Ingo, Rafal,
I think it is important to consider we are talking about two layers of error reporting here; BSM and backup kernel.
We require the BSM to report errors, which are only a concern between the backup kernel and the BSM. The clear text message of these errors are of interest to the end user, thus should/must be forwarded to the general logging facility available to mysqld.
Also, please note, that most backup software use their own logging facility, so if the user can't find the root cause in logs from mysqld, they may be able to find it in the application logs. My view is that we should provide as much information as possible, regardless of any locale issues, enabling the user to troubleshoot the situation more efficiently.
The backup kernel will only act upon the error codes returned by the BSM according to the identified states in the activity diagrams/sequence diagrams. I have decided not to write state machines, as it will take too much effort, and give little in return really. The activity diagrams will cover the possible error conditions. Unexpected errors will _always_ lead to complete abort, thus not undefined condition.
The second layer of errors is what the backup kernel reports to the mysqld. These we can control and enumerate and have UTF8 versions of even, but we cannot control the BSM textual message errors. We forward the BSM errors as a favour to the user, not that we need to though. Nor can we mandate that those textual error messages abides to the locale in use. If the BSM only use English, the error message stack will consist of;
1) overall error description as seen by the backup kernel (I18N) abiding to locale
2) error message from BSM (I18N if implemented), English or using locale
The combination will guide the user for further action to remedy the error condition, regardless of language. Worst case would be a combination of two languages (seen before, sigh).
So;
* Backup kernel error codes should be formally registered
* BSM error codes are "private" between backup kernel and BSM
Best regards / Cordialement
Andreas Almroth
-----Original Message-----
From: Rafal.Somla@stripped [mailto:Rafal.Somla@stripped]
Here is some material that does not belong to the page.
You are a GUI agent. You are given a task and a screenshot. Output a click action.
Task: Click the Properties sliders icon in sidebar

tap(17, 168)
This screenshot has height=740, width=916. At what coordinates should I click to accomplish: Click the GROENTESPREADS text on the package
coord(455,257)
Sent: 3. november 2009 13:59
To: Ingo Strüwing
Cc: Andreas Almroth; backup@stripped
Subject: Re: RFC: WL#5046 - error reporting
Hi Ingo,
Ingo Strüwing wrote:
...
>> Sure. Working at MySQL I've learned that probably the best way to deal
>> with that is:
>> 1. do our best to design as good interface as we can at the moment,
>> accepting that we can not predict everything;
>> 2. when unpredicted issue arises, rework the interface.
>
>
> Interesting. We had this topic in the other direction when talking about
> the asynchronism extensions. :)
No no, this was point 1: "do our best to design as good interface as we can" :)
>
> ...
>> After thinking about it for a long while, for me this boils down to the
>> following desing choice (don't ask me why :)):
>>
>> Currently, when a service is called, only two general outcomes are
>> possible:
>>
>> 1. Service succeeds and provides the specified information.
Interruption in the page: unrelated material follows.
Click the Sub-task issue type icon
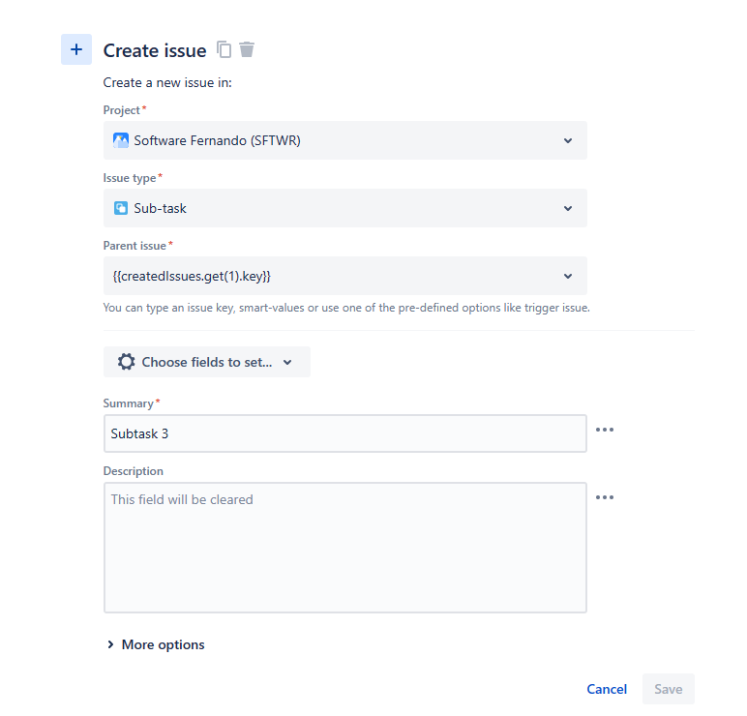The width and height of the screenshot is (747, 716). tap(121, 208)
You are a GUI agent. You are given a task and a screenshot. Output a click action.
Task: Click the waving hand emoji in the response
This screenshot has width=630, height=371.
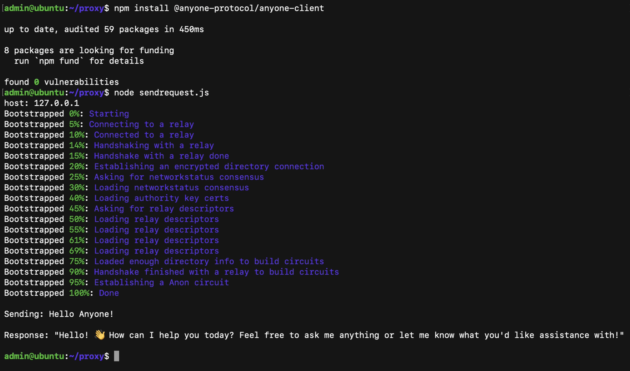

>> 2. Service fails and this is a fatal error - the whole session is
>> interrupted.
>>
>> But perhaps we want to have three possible outcomes:
>>
>> 1. Service succeeds and provides the specified information.
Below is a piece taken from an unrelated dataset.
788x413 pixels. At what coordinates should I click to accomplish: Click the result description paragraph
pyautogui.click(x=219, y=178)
>> 2. Service fails with fatal error - the whole session is interrupted.
>> 3. Service fails with non-fatal error - the session can still be used.
>
>
> I agree. These are the choices, we were discussing about.
>
I have changed HLS to specify the second alternative. That is, the
distinction between fatal and non-fatal errors is made explicit in the
interface. I kept fatal errors because I think it allows for more efficient
implementations which can assume that after reporting fatal error no other
services would be called. Otherwise, all service implementations would have
to check for session validity and this would cost additional cycles.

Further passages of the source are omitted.